Saved entries
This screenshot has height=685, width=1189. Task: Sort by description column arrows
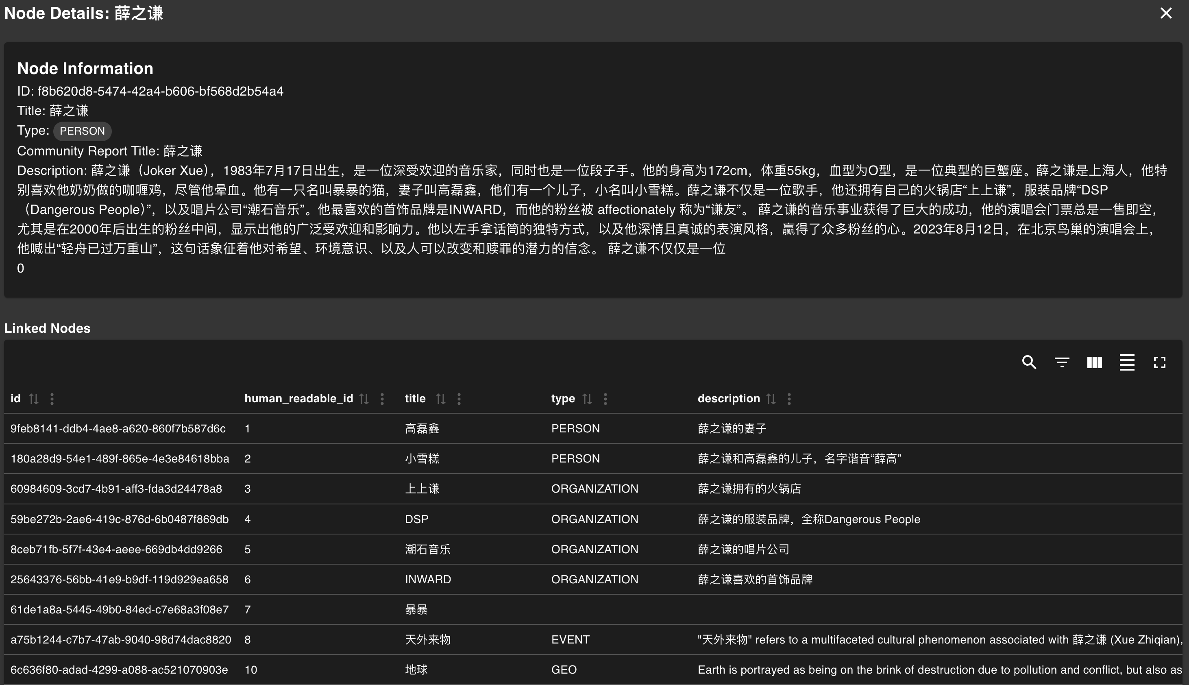click(771, 399)
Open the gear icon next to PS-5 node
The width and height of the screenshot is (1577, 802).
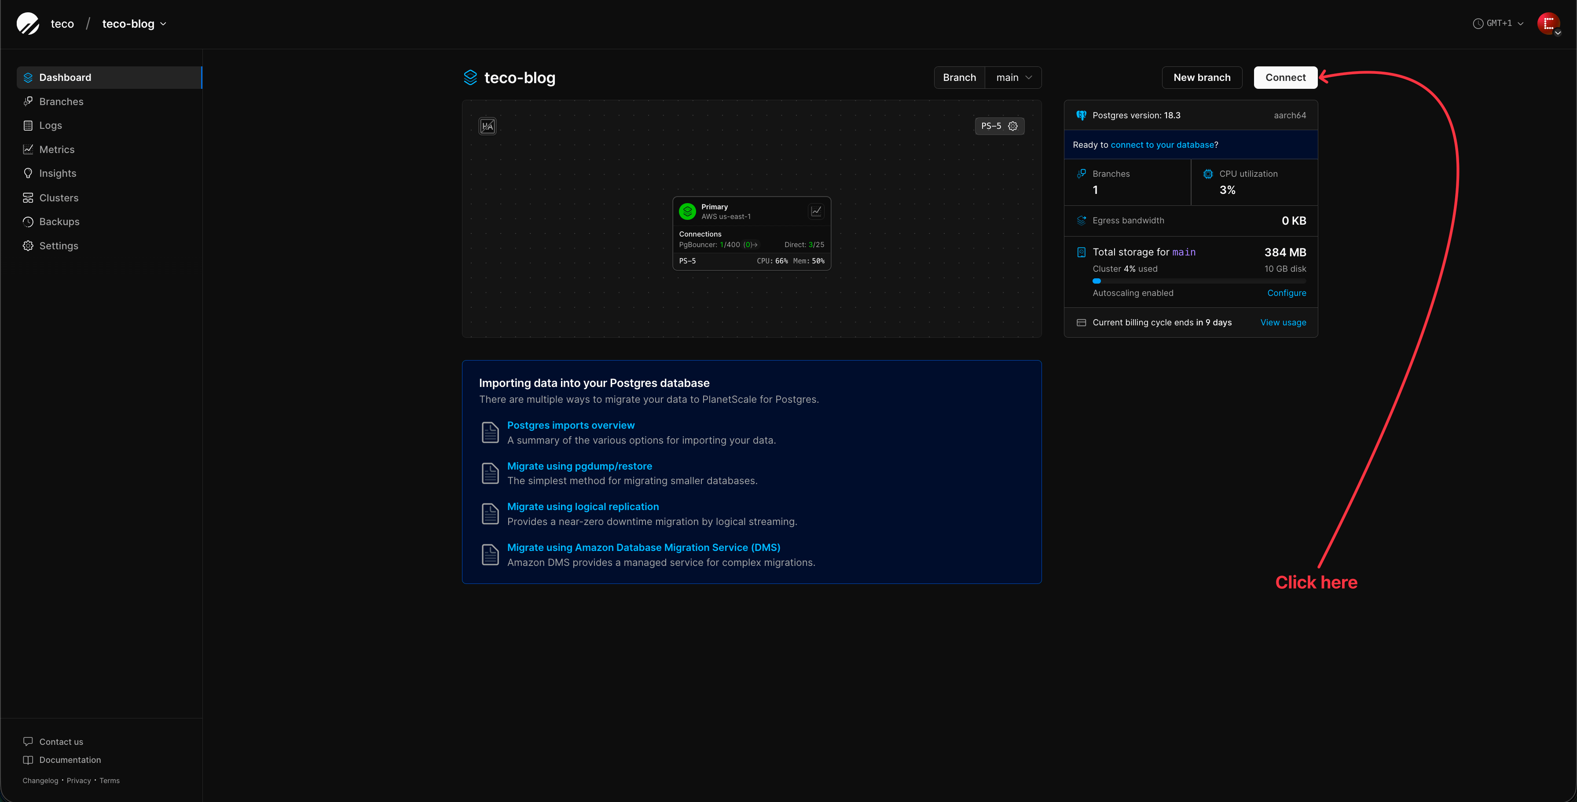(1013, 126)
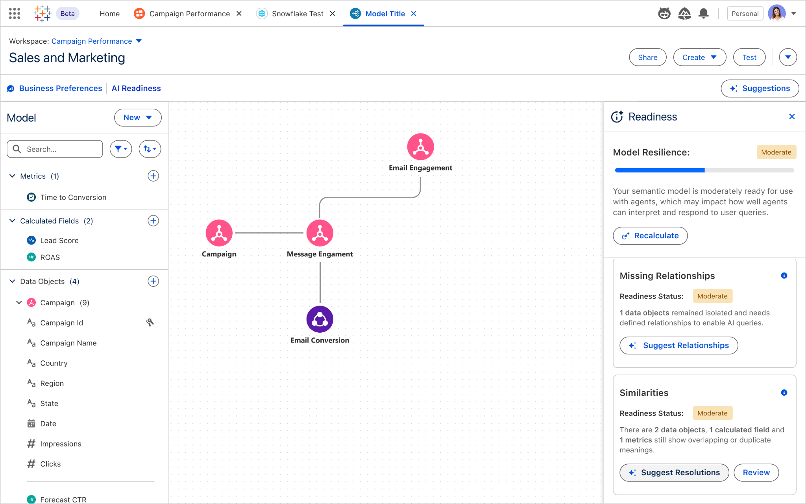Viewport: 806px width, 504px height.
Task: Click the sort order icon button
Action: pos(150,149)
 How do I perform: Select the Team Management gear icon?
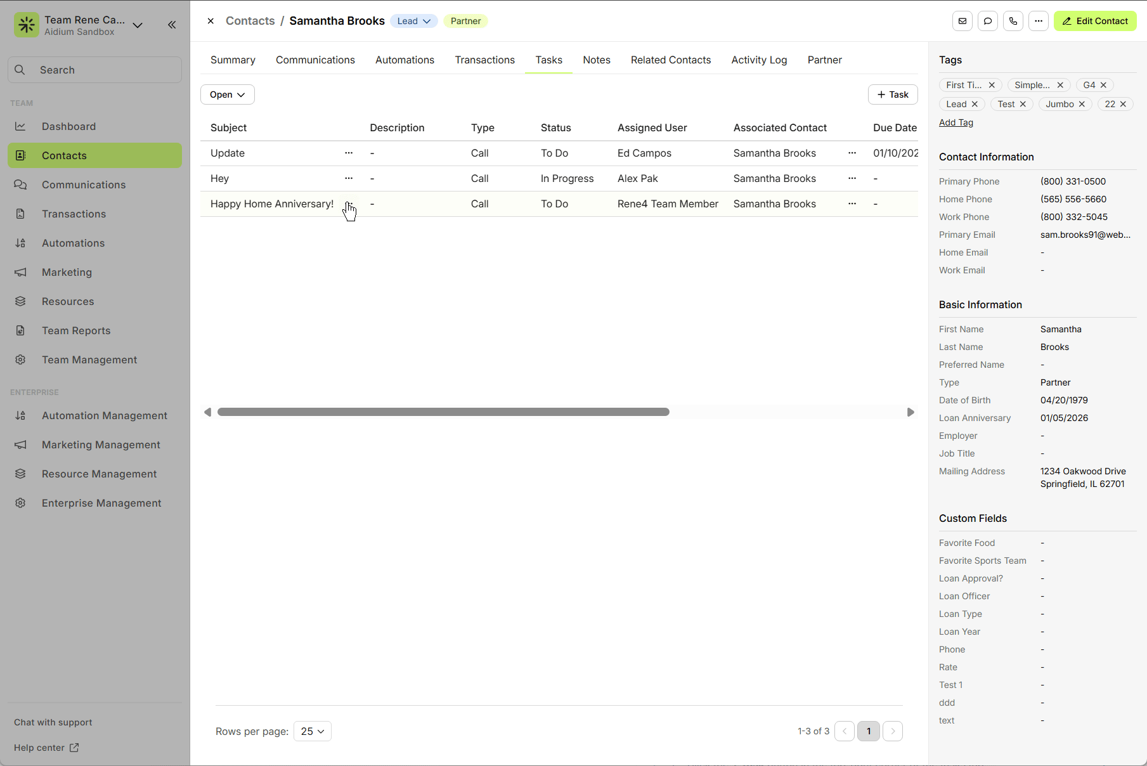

**Exercise details**
Leave out the pictures, and retype exactly the lines from the one containing "The width and" through the final line of the data.

**Expected output**
The width and height of the screenshot is (1577, 802).
(1013, 126)
Viewport: 806px width, 504px height.
Task: Click the sort order icon button
Action: pos(150,149)
 How do I perform: Select the Team Management gear icon?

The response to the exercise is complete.